A July 2 administrative meeting — called by District Council Chairman Phil Mendelson at the request of Ward 2 Council member Jack Evans to talk about alleged improprieties and an expected July 9 Council vote to remove him as chair of the Finance and Revenue Committee — left most Council members unimpressed.
“The distrust has grown,” Mendelson told reporters in the fifth-floor hallway of the Wilson Building after the two-hour informal meeting. “I did not see answers that calmed the members, and I understand why there were some answers that were not provided, but that certainly was not calming.”
In March, Evans has been reprimanded by the Council after using his government email and staff to offer his position to help possible clients. On June 21, his Georgetown home was raided by the FBI, while a federal general jury continues its investigation of Evans, who has not been charged with any crime.

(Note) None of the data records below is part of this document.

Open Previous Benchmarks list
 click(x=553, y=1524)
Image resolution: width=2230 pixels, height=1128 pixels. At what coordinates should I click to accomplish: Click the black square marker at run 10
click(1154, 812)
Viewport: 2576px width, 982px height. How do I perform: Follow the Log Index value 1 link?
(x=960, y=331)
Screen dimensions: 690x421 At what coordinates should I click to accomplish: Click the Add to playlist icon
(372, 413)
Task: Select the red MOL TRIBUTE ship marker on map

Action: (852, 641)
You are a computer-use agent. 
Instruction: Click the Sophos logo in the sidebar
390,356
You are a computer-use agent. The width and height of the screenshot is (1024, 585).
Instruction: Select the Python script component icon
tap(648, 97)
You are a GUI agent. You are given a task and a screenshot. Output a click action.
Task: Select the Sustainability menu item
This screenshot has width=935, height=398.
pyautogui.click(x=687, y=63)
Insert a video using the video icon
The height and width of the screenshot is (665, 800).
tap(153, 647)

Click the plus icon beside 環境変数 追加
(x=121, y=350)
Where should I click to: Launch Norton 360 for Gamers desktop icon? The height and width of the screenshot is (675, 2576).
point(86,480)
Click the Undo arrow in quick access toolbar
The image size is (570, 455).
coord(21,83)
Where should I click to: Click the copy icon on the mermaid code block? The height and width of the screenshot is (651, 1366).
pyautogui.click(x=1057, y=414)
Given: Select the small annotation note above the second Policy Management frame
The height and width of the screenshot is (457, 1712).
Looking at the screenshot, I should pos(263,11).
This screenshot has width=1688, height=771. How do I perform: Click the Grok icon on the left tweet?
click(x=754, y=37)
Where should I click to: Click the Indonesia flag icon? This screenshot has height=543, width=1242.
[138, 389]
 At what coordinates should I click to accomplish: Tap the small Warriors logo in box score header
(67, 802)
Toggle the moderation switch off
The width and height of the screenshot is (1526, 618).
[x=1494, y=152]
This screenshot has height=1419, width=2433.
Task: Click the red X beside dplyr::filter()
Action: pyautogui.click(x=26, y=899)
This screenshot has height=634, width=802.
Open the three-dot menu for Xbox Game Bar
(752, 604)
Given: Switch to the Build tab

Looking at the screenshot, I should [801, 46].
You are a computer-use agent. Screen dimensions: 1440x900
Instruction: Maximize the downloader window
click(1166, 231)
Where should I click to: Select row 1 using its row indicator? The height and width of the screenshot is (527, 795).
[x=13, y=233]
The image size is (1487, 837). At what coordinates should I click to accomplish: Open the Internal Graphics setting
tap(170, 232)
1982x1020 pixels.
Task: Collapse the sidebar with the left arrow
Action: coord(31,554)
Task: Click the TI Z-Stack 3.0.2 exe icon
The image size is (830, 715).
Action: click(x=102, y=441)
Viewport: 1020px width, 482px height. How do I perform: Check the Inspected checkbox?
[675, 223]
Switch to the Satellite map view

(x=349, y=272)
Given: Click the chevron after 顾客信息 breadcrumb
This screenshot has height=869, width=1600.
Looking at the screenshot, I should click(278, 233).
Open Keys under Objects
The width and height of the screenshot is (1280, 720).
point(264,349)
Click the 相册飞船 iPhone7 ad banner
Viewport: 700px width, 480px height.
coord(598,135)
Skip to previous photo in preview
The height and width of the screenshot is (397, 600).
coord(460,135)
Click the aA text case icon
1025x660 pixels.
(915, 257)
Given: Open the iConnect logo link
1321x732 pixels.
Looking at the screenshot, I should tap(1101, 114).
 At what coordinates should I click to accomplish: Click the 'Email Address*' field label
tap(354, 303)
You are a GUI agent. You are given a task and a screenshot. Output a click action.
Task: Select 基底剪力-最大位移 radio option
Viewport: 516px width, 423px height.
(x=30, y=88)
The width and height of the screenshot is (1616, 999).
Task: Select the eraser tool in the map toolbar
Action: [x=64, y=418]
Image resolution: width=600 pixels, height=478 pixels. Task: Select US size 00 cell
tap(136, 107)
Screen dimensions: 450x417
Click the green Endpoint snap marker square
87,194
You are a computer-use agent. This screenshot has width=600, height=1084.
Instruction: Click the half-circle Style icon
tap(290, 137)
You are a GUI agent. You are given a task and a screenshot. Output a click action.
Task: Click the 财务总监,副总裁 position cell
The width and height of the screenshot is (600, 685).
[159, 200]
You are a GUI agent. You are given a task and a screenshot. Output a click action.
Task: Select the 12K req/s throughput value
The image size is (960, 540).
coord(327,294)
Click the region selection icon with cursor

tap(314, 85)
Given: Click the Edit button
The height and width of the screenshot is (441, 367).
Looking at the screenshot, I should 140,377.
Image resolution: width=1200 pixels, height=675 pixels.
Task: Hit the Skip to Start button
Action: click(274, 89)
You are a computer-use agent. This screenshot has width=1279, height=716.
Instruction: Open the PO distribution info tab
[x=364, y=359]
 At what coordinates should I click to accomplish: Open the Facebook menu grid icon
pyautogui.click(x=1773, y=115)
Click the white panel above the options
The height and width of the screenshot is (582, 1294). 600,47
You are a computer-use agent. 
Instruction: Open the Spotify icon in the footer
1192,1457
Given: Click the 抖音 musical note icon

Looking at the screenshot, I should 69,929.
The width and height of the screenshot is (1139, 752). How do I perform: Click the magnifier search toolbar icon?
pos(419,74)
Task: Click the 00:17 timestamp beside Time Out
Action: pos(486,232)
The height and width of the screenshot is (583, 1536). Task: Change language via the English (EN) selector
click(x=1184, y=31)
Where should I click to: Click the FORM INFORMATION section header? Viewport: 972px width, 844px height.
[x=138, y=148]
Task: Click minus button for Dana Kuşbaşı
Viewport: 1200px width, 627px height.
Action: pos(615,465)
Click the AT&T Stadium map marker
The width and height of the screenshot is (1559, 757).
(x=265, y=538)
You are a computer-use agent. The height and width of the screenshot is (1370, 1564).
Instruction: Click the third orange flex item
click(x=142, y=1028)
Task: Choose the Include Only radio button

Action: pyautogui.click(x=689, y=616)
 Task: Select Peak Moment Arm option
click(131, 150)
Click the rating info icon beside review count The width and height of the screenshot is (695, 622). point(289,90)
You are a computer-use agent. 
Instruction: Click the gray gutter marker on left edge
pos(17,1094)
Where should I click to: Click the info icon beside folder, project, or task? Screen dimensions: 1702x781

“I am not here to say that in retrospect I could not have acted better,” Evans began in his opening statement at the Tuesday meeting. “I could have. I am not here to say that I did not deserve some of the criticism that has been levied at me. I certainly do. And I am not here to say that your or anyone asking questions is not proper. It is. … I simply ask for a pause to slow this rush to judgment until all the facts are known and my side is heard,” said Evans, the District’s longest serving Council member. “When all is reviewed and known, you will see my actions — while not becoming — are far from that which has been reported or suggested.”
Evans, calm and measured, sat on the head of a conference table with most Council members seated on either side. Evans was not under oath, which caused Council members Kenyan McDuffie, Brianne Nadeau, Brandon Todd and Robert White to depart before questioning began.
Evans wanted his colleagues to stick to questions about the report issued by the Washington Metropolitan Area Transit Authority board, which he chaired and from which he stepped down, that stated there was “a pattern of conduct in which Evans attempted to and did help his friends and clients and served their interests, rather than the interests of WMATA.”
For his part, Evans called the report “sloppy” and unfairly influencing Council members’ decision to consider removing him as Finance chair. When asked about specific accusations of conflicts of interest, Evans often responded after a pause to reflect: “I don’t recall that happening … not to my recollection.”
When Council member Vincent Gray asked questions — “What did the $50,000 retainer fee pay for?” — about Evans’s consulting business, Evans answered that it was a retainer for clients to ask him any questions about lots of issues of concern to them. Gray asked, “Like what issues?”
Evans answered, “I can’t give specifics. That would be a breach of confidence.”
Amid the questioning, Council members Charles Allen and David Grosso affirmed they want Evans to lose his chairmanship of the Finance committee. Allen said: “As elected officials, we don’t have a right to committees. We don’t have a right to chair committees. This is about safeguarding the public institution and safeguarding the public’s interest.” A combative Grosso added: “Slowing down now is completely unacceptable … there’s lots of questions … and enough smoke here.”
Soon enough, the meeting adjourned, and Evans walked to his office, not taking questions from the press. During the same time, according to the Washington Post, white-collar defense attorney Abbe Lowell was in the District Building.
The D.C. Council will be investigating Evans over its summer recess.